Moving Mountains: A Story Of Marriage, Faith, And Beating A Contagion
Moving Mountains is the story of a man who contracted polio in 1954, just before the Salk and Sabin vaccines became widely available. When he became ill, Jim Bentzen was twenty-five years old, a pilot in the Air Force, had been married two years, and had a one-year-old son. In a matter of hours after the diagnosis, Jim was paralyzed from the neck down, leaving him a quadriplegic in an iron lung.

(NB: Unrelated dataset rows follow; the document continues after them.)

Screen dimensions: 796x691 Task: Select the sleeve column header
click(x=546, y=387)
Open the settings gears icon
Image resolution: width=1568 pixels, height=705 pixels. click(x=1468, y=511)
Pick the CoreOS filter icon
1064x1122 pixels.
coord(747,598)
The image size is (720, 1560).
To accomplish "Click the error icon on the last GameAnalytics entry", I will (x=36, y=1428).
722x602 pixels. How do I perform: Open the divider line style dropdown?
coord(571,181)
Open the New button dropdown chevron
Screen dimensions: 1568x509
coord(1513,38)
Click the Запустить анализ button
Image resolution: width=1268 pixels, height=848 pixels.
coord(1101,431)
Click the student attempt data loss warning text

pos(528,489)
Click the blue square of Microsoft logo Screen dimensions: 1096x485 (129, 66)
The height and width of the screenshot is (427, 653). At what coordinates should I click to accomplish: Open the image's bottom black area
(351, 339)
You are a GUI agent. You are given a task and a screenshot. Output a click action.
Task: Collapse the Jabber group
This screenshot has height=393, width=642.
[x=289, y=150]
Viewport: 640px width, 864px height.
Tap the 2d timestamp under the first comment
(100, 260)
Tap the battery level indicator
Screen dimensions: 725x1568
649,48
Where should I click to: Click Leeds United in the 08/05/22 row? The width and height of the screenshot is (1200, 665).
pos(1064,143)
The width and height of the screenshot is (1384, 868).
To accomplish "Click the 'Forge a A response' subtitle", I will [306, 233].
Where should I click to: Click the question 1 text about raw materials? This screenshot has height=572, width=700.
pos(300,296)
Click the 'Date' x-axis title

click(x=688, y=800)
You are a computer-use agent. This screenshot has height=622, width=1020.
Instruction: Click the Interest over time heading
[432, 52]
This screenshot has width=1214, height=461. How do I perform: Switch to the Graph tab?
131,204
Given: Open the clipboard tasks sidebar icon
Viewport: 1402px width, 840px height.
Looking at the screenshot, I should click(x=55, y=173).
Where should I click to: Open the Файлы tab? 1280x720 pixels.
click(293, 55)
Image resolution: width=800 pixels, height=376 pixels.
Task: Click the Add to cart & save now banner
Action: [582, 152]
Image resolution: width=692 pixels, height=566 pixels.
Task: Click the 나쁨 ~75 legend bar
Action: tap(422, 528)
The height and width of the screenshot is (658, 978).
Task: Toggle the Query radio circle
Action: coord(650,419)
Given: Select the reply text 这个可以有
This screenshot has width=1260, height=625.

He should not have survived, and when he did survive the first weeks of one crisis after another, Jim and his wife Joan were told that he would have to be hospitalized for what remained of his life, because his deficits were too great for any kind of home care. Nonetheless, the Bentzens assessed their losses, conquered their fears, and set about proving everyone in the medical community wrong. The reader will have to judge whether they succeeded.
About the Author
Sarah F. Cook is married and has two grown daughters and four grandchildren. In addition to caring for her family, she taught English at several levels, most happily in the Wyoming Girls School, a secondary school for adjudicated minor girls. Cook enjoys reading classical literature, non-fiction, and detective stories, as well as attending classical music performances, theater productions, and visiting art museums in and around Boston. She hikes with her family in New England and in the Big Horn Mountains of Wyoming. And she plays with her dog, Maisie Dobbs.